§ **FRAGMENTO SELECCIONADO**:
◆ ◆ ◆ ◆ ◆

Qué extraño se me hace hablar este año de la Navidad. Un tiempo en
el que en el artículo que escribo cada año he de seleccionar palabras y
conceptos porque desbordan su espacio, ahora se vuelve árido y seco, como uno
de esos paisajes que siempre deslumbraron por su belleza y que ahora aparecen
marchitos por alguna catástrofe. Y sin embargo, siguen ahí, con su fascinación
escondida. Porque, a pesar de todas las circunstancias que la rodeen, por
adversas que sean, y estas lo son, la Navidad es una fiesta bella y alegre,
necesaria en sí misma, de modo que habría que inventar algo semejante si no
existiera. Un tiempo que equilibra los desasosiegos y bajones de ánimo de otros
momentos con su mensaje generador de
ilusiones y buenos propósitos, lleno de sugerencias y deseos de buena voluntad.
Tanto para el creyente, que ve en el misterio del portal el alimento de su fe,
como el que la vive como un simple festejo de convivencia social y familiar, en
su nombre se expresan las aspiraciones, aunque sea en modo de simple evocación,
a un tiempo lo más aproximado posible a la idea de felicidad. Cómo no vamos a
necesitar eso. Aún oculta bajo una terrible cara de miedo y dolor, sentimos que
no podemos prescindir de ella y que, con todas las dificultades que se nos
impone, queremos notar su presencia en estos días.

◆ ◆ ◆ ◆ ◆

§ **DATOS PROPORCIONADOS**:

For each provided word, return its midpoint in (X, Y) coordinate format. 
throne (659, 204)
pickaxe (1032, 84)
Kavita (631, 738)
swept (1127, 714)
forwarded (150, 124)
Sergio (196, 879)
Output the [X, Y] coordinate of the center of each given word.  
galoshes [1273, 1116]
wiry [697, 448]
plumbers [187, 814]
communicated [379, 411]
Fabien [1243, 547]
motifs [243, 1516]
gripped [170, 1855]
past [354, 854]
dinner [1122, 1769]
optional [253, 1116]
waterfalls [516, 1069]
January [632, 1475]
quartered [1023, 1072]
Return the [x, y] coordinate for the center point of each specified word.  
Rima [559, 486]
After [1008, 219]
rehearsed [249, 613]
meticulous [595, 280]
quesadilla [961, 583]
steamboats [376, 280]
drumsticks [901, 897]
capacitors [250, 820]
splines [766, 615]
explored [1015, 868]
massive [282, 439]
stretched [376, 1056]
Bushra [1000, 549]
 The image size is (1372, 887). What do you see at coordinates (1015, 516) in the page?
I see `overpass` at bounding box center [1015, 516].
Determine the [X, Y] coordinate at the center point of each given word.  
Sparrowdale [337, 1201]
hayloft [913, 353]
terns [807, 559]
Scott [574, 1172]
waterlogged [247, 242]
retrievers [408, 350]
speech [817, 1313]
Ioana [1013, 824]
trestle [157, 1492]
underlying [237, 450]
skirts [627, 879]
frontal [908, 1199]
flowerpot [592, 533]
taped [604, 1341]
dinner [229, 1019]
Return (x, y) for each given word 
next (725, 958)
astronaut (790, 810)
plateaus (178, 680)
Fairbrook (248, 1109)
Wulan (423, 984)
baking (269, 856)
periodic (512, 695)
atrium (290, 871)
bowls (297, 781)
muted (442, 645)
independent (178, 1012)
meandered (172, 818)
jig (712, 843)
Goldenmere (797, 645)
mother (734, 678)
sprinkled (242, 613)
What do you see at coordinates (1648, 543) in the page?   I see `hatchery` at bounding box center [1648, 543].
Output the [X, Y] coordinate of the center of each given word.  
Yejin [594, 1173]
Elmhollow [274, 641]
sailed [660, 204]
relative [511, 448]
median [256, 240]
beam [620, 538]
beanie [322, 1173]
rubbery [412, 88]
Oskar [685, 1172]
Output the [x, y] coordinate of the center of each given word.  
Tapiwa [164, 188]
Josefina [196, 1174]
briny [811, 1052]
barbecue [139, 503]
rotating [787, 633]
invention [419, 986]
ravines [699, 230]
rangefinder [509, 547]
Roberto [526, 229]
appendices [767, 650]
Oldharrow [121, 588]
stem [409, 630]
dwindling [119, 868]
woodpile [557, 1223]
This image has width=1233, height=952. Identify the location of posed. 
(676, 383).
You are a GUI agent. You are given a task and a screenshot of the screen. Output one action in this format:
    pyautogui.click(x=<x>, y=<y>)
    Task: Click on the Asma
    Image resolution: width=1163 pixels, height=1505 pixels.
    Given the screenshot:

◆ ◆ ◆ ◆ ◆

§ **EJERCICIOS PROPUESTOS**:
A) ¿Concuerdan con el texto sobre la Navidad estas afirmaciones? Responde sí o no a cada una y cita literalmente las palabras del texto que lo deciden. (i) La Navidad se presenta como una fiesta triste. (ii) Si la Navidad no existiera, habría que inventar algo parecido. (iii) La Navidad solo tiene sentido para los creyentes.
B) Prolonga el texto sobre la Navidad a partir de su última oración, manteniendo el mismo tono.

§ **SOLUCIONES**:
A) (i) No: "la Navidad es una fiesta bella y alegre". (ii) Sí: "habría que inventar algo semejante si no existiera". (iii) No: "Tanto para el creyente, que ve en el misterio del portal el alimento de su fe, como el que la vive como un simple festejo de convivencia social y familiar".

B)
Nada la identifica más que las palabras paz y felicidad puestas en
todos los labios como un deseo universal. Bajo la forma de un amable cumplimiento
social, son la expresión sincera de una aspiración que nos indica la necesidad
que tenemos de ella. Del afán de sosiego que necesitamos en medio de tanta
turbulencia artificiosa, que este año se añade a la que un caprichoso virus nos
impone. Ojalá traiga paz interior a los políticos obsesionados por la pasión
del poder, que no vacilan en poner en riesgo realidades sociales sólidamente
asentadas, con tal de satisfacer sus ambiciones personales. A los de la
crispación continua, a los de las declaraciones desestabilizadoras, que
pretenden llevarnos a épocas y sistemas de otro tiempo, que fracasaron sin
remedio. Que sean días de paz para sus inquietas mentes y sus agitadas
aspiraciones.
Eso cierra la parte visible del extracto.